Napoleão — Eu costumo fazer perguntas, não responder. Mas penso que o grande tema hoje é a intolerância, especialmente nas redes sociais. O sujeito normalmente tira as redes pra desopilar o fígado. O jornalista já tem o problema do mensageiro, que recebe a carga emocional pela notícia ruim, mesmo ele sendo apenas o emissor. Nas redes então, qualquer opinião diferente descamba pra discurso de ódio. Deveríamos ler mais, ouvir mais e argumentar melhor. Tem gente que lê manchete e sai te xingando. Não quer ler o conteúdo, não quer entender o outro lado. Não se trata de uma guerra de convencimentos, mas sim de acrescentar visões e conhecimentos para melhorar a sua própria maneira de ver o mundo.

PERGUNTAS RÁPIDAS, RESPOSTAS CURTAS
Melhor jogador do mundo na história: difícil fugir de Pelé, mesmo só tendo o visto em VT.
Melhor jogador do mundo na atualidade: Cristiano Ronaldo
Três melhores jogadores do futebol paranaense em toda história: Que eu vi: Tostão, Kléberson e Jadson.
Três melhores jogadores em atividade em clubes paranaenses hoje: Não tá legal a coisa né? Rs. Gosto do Wilson, do Lucho e do Pablo.
Melhor técnico do mundo na história: Difícil também.
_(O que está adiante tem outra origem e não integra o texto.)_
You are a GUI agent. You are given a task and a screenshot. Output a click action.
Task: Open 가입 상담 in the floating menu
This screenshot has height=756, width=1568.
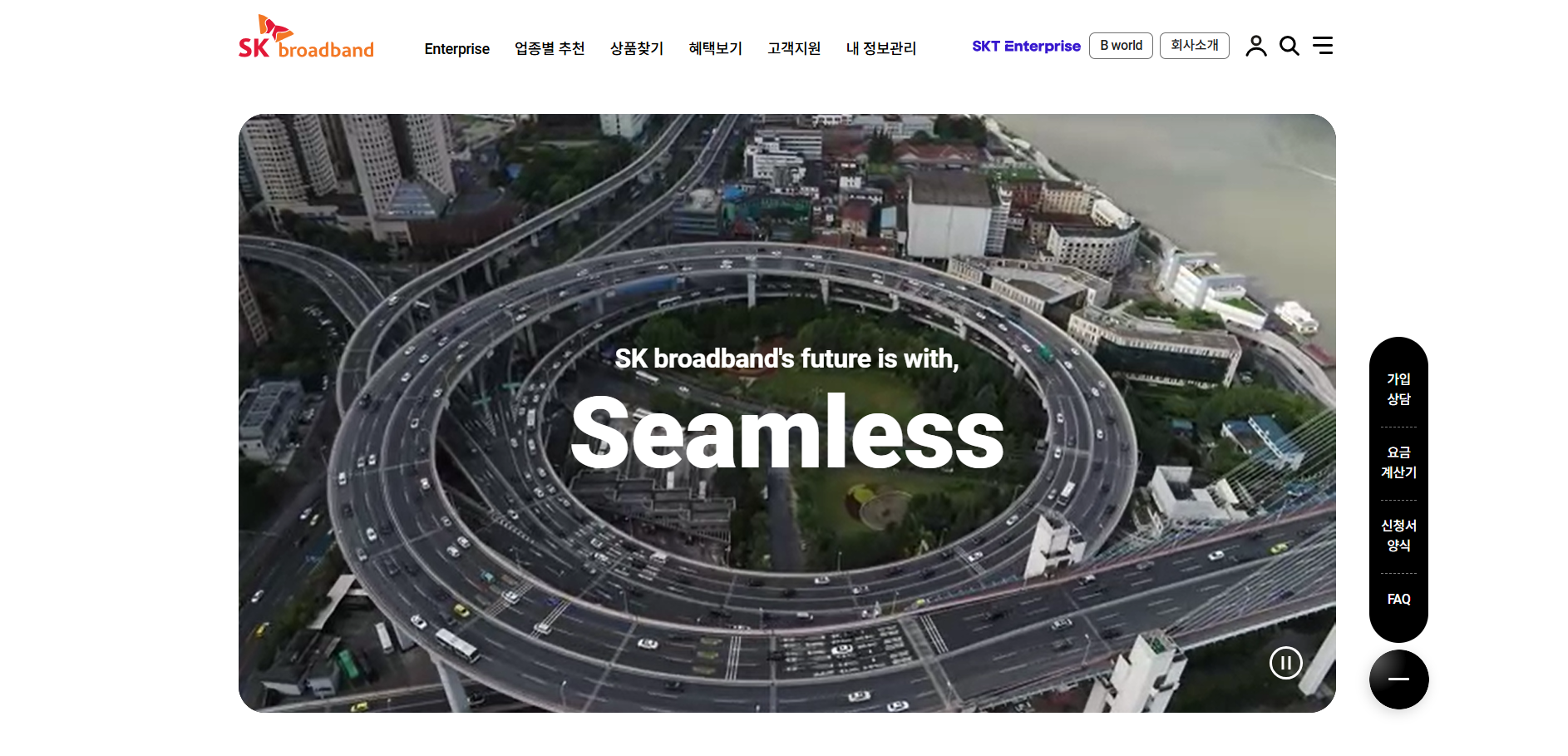tap(1398, 389)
Vou de Bernardinho. Muito vencedor.
Melhor técnico do mundo na atualidade: Cholo Simeone. Tira leite de pedra.
Maior time da história do futebol: O que eu mais gostava de ver: Palmeiras de Luxemburgo em 96.
Maior time da história do futebol paranaense: Na mesma linha, me admirava o Atlético de 2004.
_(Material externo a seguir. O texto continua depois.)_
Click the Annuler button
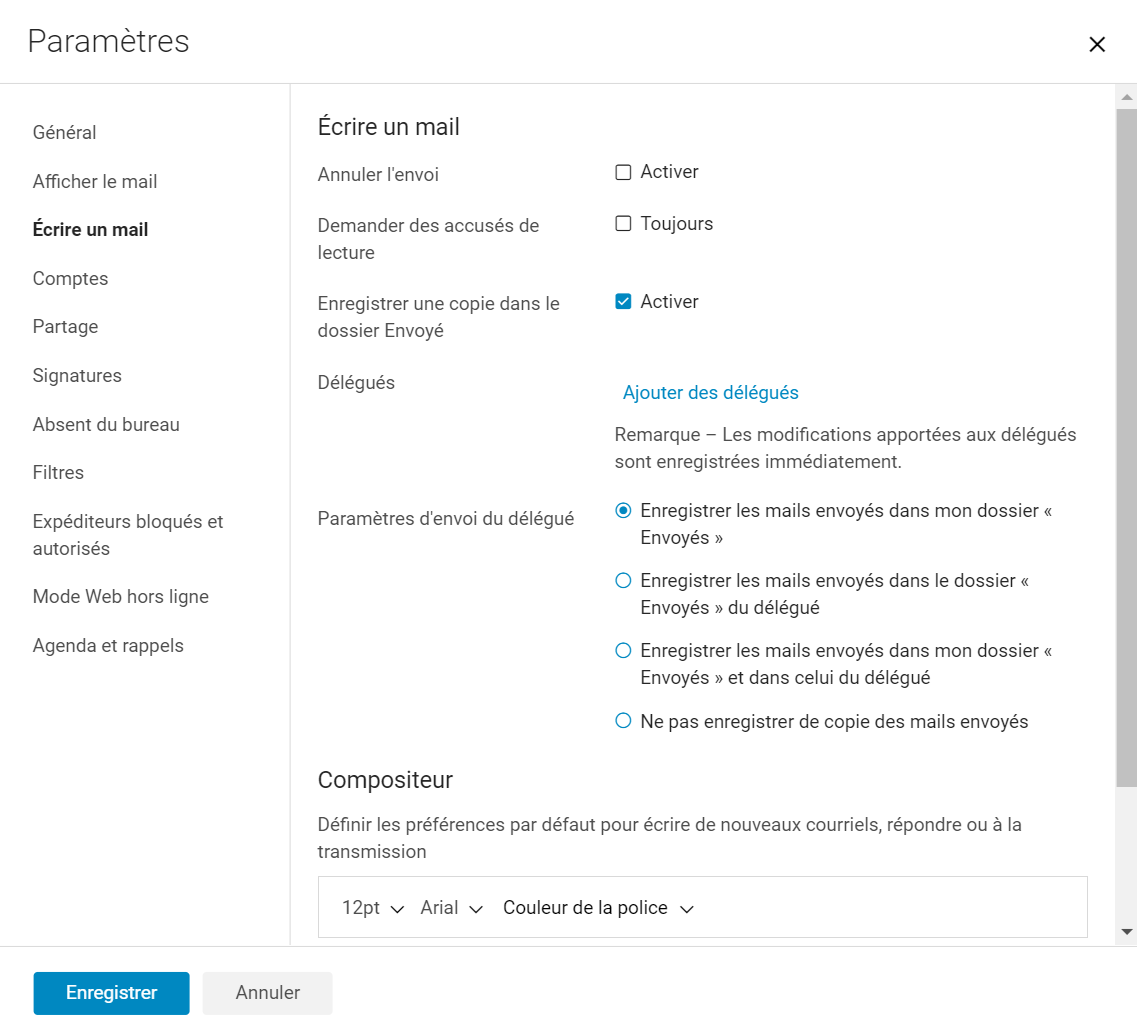1137x1036 pixels. click(268, 993)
Melhor jogo de futebol que já assistiu: narrei Atlético 5 x 2 São Caetano, em 2004, foi um jogaço.

Clubes do coração: Não revelo publicamente porque atrapalha a carreira. Também penso ser irrelevante para o público em geral. Sou jornalista, não astro ou jogador. 
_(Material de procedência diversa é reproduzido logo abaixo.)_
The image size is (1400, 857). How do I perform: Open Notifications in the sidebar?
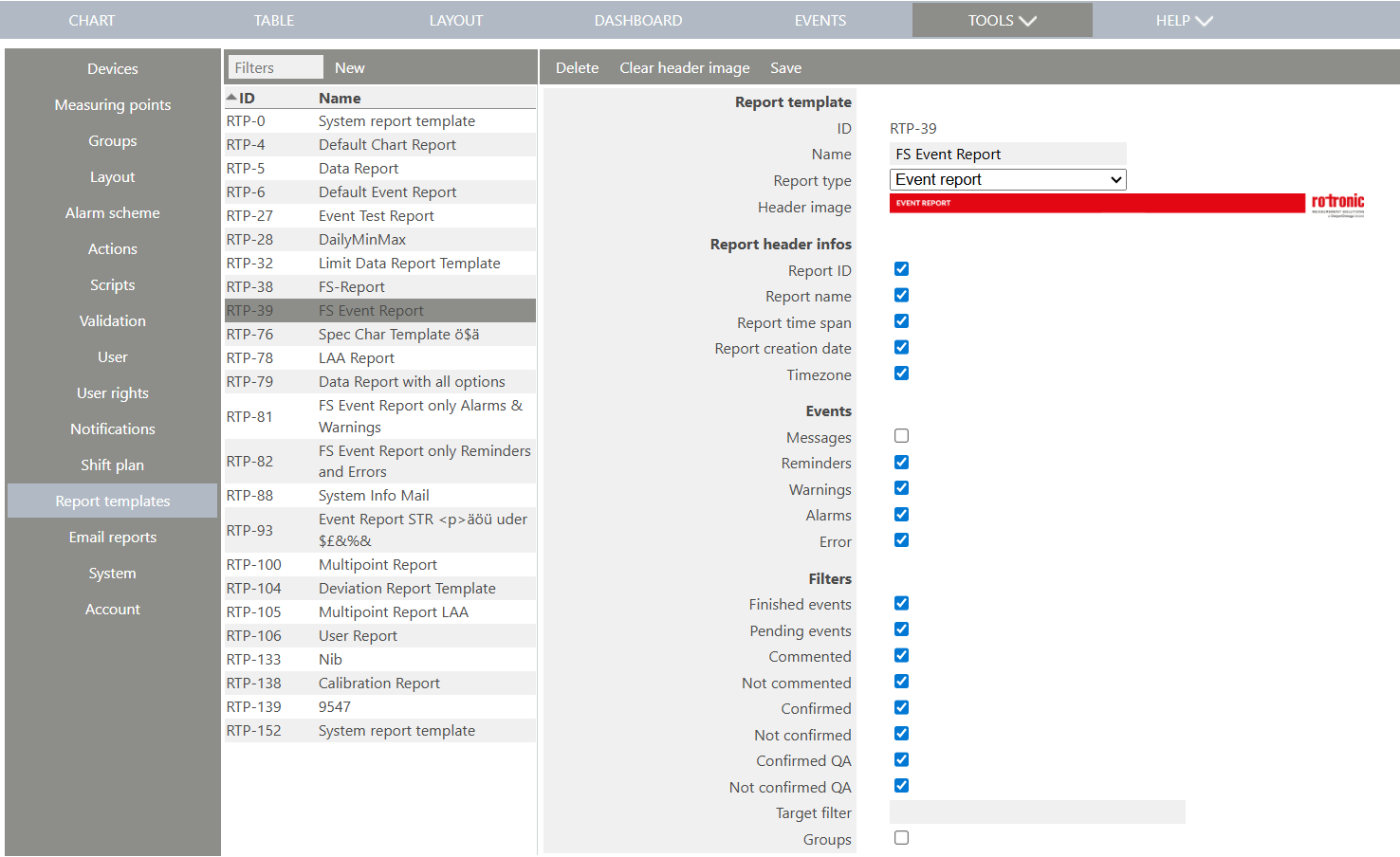point(112,428)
Ídolos fora do esporte: meu avô, Vital.
Esportes que já praticou: Muitos. Era um atleta na escola, fui campeão municipal e estadual de handebol, joguei vôlei, basquete e três vezes o Peladão da Tribuna do saudoso Nelson Comel.
Hobbies: Ler gibi (Marvel e DC) e jogar videogame.
Locais preferidos em Curitiba: Bosque Alemão, pra comer a torta, e o Bek’s, pra tomar cerveja e comer carne de onça.

Três melhores jornalistas esportivos brasileiros: Admiro a postura do André Rizek, a capacidade de comunicação do Galvão Bueno e a acidez do Mauro Cézar Pereira.
Três melhores jornalistas esportivos paranaenses: Vou ser injusto com muita gente boa. O mercado paranaense é excelente, tem muito jornalista se destacando Brasil afora que é do Paraná ou começou aí. Pra citar três que estão no PR: Nadja Mauad, competente e leal com os amigos, Leonardo Mendes Jr, um crânio, (agora tá aposentado) e André Pugliesi, o melhor texto da região, quiça do Brasil.

Currículo resumido: Nasci em Curitiba, estudei nos colégios Guaíra e Expoente, fiz Tuiuti nas duas especializações. Trabalhei nas rádios Globo, 91Rock, BandNews, TV Band em Curitiba e Campinas, RICTV, SBT GPP, Sports Plus, Paraná OnLine, Bem Paraná, Gazeta do Povo, Metro, revistas Placar e ESPN, portais Terra e UOL, onde estou, além do Bandsports aqui em SP.